5. Mr. Chatterjee who appears for the appellant has referred us to a number of cases. The decision in Atul Chandra Sinha v. Kunja Behari Sinha (1918) 5 A.I.R. Cal. 457 has been distinguished and elaborately commented upon in . The other cases of which the decision in Fazlar Rahaman v. Abdul Samed (1926) 13 A.I.R. Cal. 981, may be taken as a type, proceed on the analogy of applications for 'making a decree final in a partition or mortgage suit. It has been held in Uma Charan v. Nibaran Chandra (1923) 10 A.I.R. Cal. 389 and also by the Judicial Committee in Jowad Hussain v. Gendan Singh (1926) 13 A.I.R. P.C. 93 that when a preliminary decree is affirmed in appeal, an application for making the decree final within three years from the date of the affirmance of the Appellate Court's judgment is within the prescribed period under Article 181, Lim. Act. I agree with Sir George Rankin in saying that the governing principle in such cases is, that only one decree can be made final and that is the decree of the Appellate Court. In cases therefore where an appeal has been taken from the trial Court's decision, it is the preliminary decree passed by the Appellate Court that can be made final and the right to apply to make the decree final would undoubtedly arise when the Appellate Court has affirmed the judgment of the trial Judge. This principle, in my opinion, is not applicable to the present case. Nothing here was dependent upon the affirmence of the trial Court's decision by the Appellate Court in order to entitle the appellant to pray for the relief which he now seeks. I am not also impressed by the decision of the Rangoon High Court Muthukarappan Chettyar v. Annamalai Chettyar (1933) 20 A.I.R. Rang. 180 to which our attention has been drawn by Mr. Chatterjee and which is to be found reported in Muthukarappan Chettyar v. Annamalai Chettyar (1933) 20 A.I.R. Rang. 180. The Rangoon High Court has followed the Madras and the Bombay view and has held that in case of an application for restitution it is Article 182 and not Article 181, Limitation Act that is applicable. That as I have said, is quite different from the view which has been consistently taken by this Court since 1908. I therefore agree with my Lord, the Chief Justice, and following the decisions in Saraj Bhusan v. Debendra Nath : AIR1932Cal308 and Hari Mohan Dalal v. Parmeswar Shahu : AIR1928Cal646 , hold that the application for restitution has been rightly held to be time-barred.

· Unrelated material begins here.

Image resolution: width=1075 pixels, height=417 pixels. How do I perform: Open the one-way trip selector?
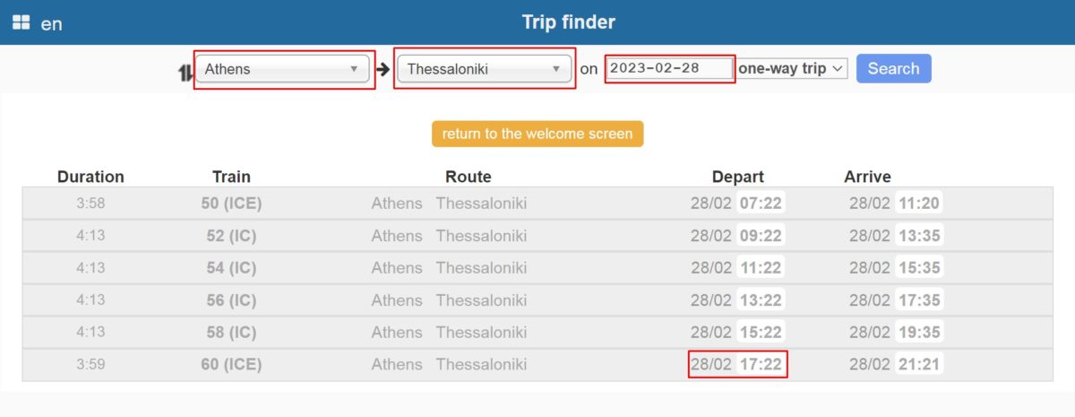click(x=792, y=68)
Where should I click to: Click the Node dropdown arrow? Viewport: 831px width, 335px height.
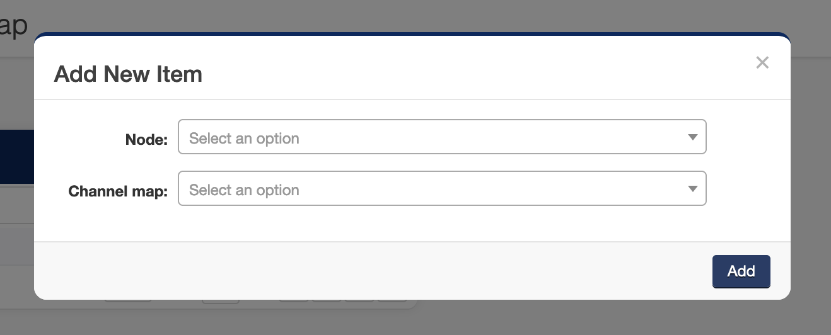692,137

6. A faint attempt has been made by the learned advocate for the appellant to induce us to hold that, at any rate, he was entitled to relief under Section 151, Civil P.C. As my Lord the Chief Justice has pointed out, the facts of this case are not such as would justify the Court in exercising its inherent powers. If the case according to the appellant does not come within the purview of Section 144 of the Code, it was open to him to seek his remedy by way of a separate suit. For these reasons I agree with my Lord the Chief Justice in the order that he has made.